Leave the pictures aside. Retype exactly the lines from the top of the data below through the one holding "You are a computer-use".

Extracted data START

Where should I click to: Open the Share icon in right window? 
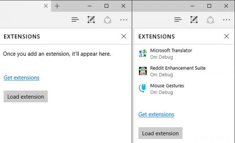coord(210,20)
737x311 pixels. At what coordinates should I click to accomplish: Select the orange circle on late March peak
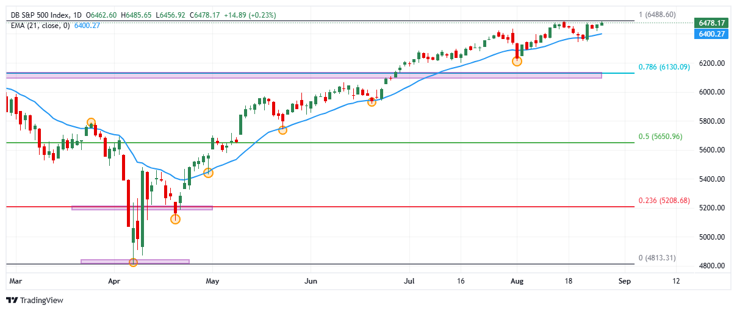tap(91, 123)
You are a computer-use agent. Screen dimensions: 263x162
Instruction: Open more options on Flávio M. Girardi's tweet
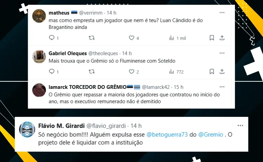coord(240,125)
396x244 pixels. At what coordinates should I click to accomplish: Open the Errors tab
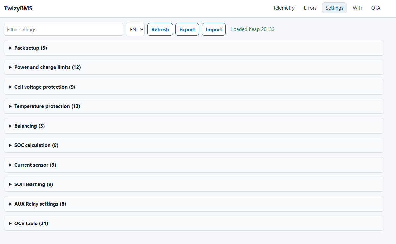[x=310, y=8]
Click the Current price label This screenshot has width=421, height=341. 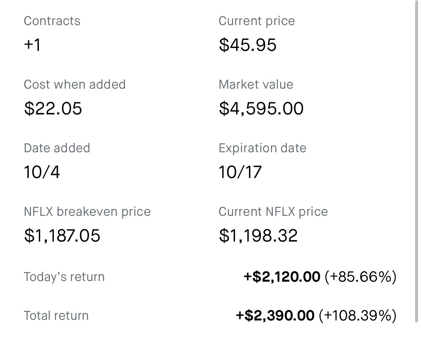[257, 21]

Extracted data END

Answer below -
Where should I click to: Open the Share icon in right window? 
coord(210,20)
737x311 pixels. At what coordinates should I click to accomplish: Select the orange circle on late March peak
tap(91, 123)
You are a computer-use agent. Screen dimensions: 263x162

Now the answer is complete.